Abstract 2864: Regional Differences in Left Atrial Wall Thickness in Patients With Atrial Fibrillation
Introduction: Successful catheter ablation of atrial fibrillation (AF) requires the creation of transmural lesions in the left atrium (LA). LA wall thickness is thus relevant both for procedural efficacy (the creation of transmural lesions in thick regions) and safety (prevention of perforation in thin regions). This study sought to evaluate regional LA wall thickness in patients with AF.
Methods: LA muscular wall thickness (excluding fat) was measured by 64 slice cardiac computed tomography (CT) in 60 patients with persistent AF prior to catheter ablation procedures. Measurements were performed in all patients at 11 distinct LA locations, including 3 at the roof (right, middle left), 3 at the floor (right, middle, left), 4 at the posterior wall (right, middle, middle-superior, left) and 1 at the origin of the mitral isthmus.

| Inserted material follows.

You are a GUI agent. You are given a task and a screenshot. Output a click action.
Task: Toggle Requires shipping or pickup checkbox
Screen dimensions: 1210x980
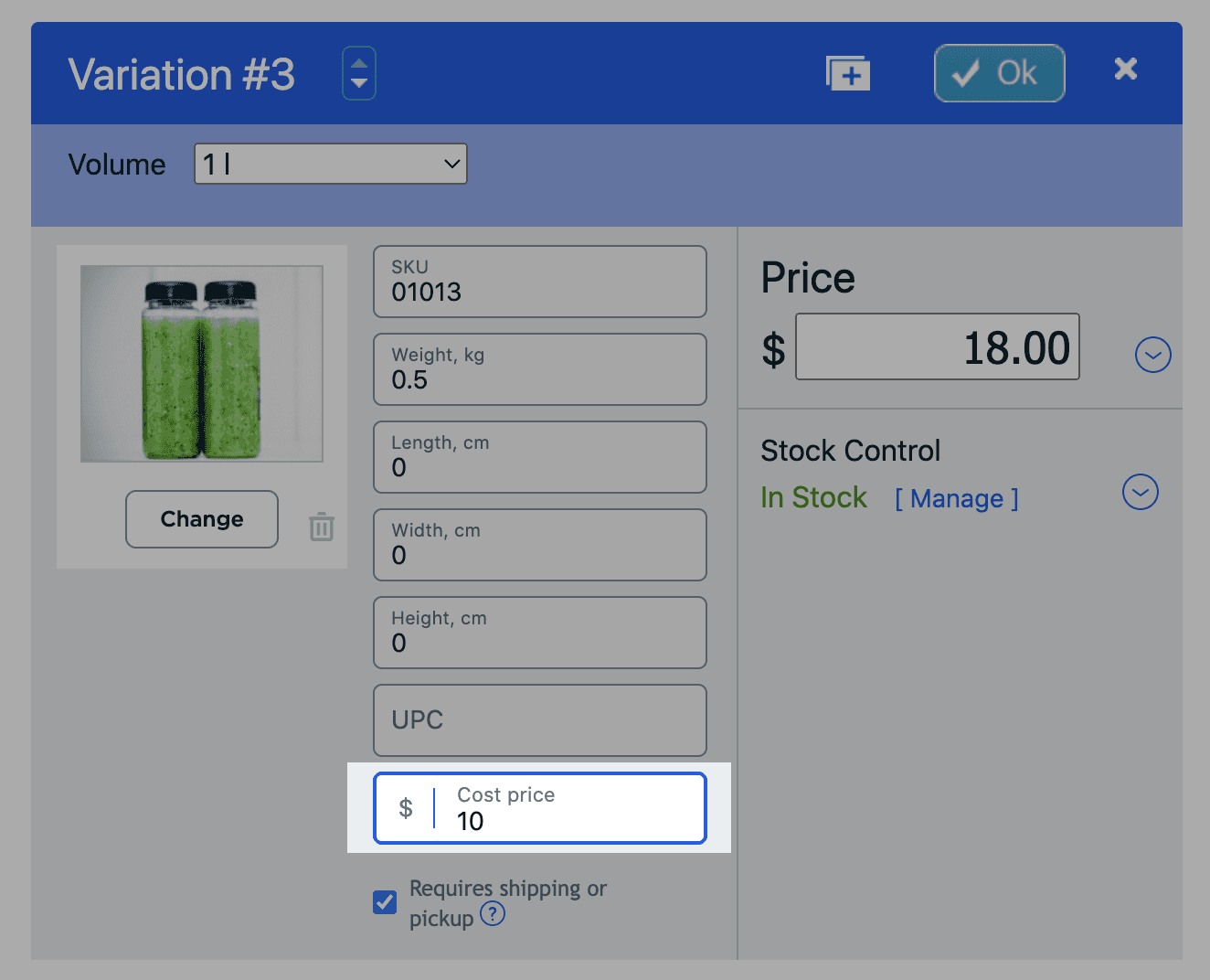[x=385, y=902]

Results: There was a large range of LA wall thickness (average thickness 1.87±0.37 mm, range 0.7–3.3 mm). There was no significant correlation between overall LA size and average wall thickness. There were significant regional differences in LA wall thickness, however (figure⇓). In particular, the LA roof was significantly thicker than the posterior wall and floor (p<0.001), and the mitral isthmus was also significantly thicker than the posterior wall (p<0.001) and floor (p<0.001).
Conclusions: In patients with persistent AF, there is inter- and intra-patient variability in the thickness of the LA muscular wall. In most patients however, the roof and mitral isthmus are thicker compared to the posterior wall and floor.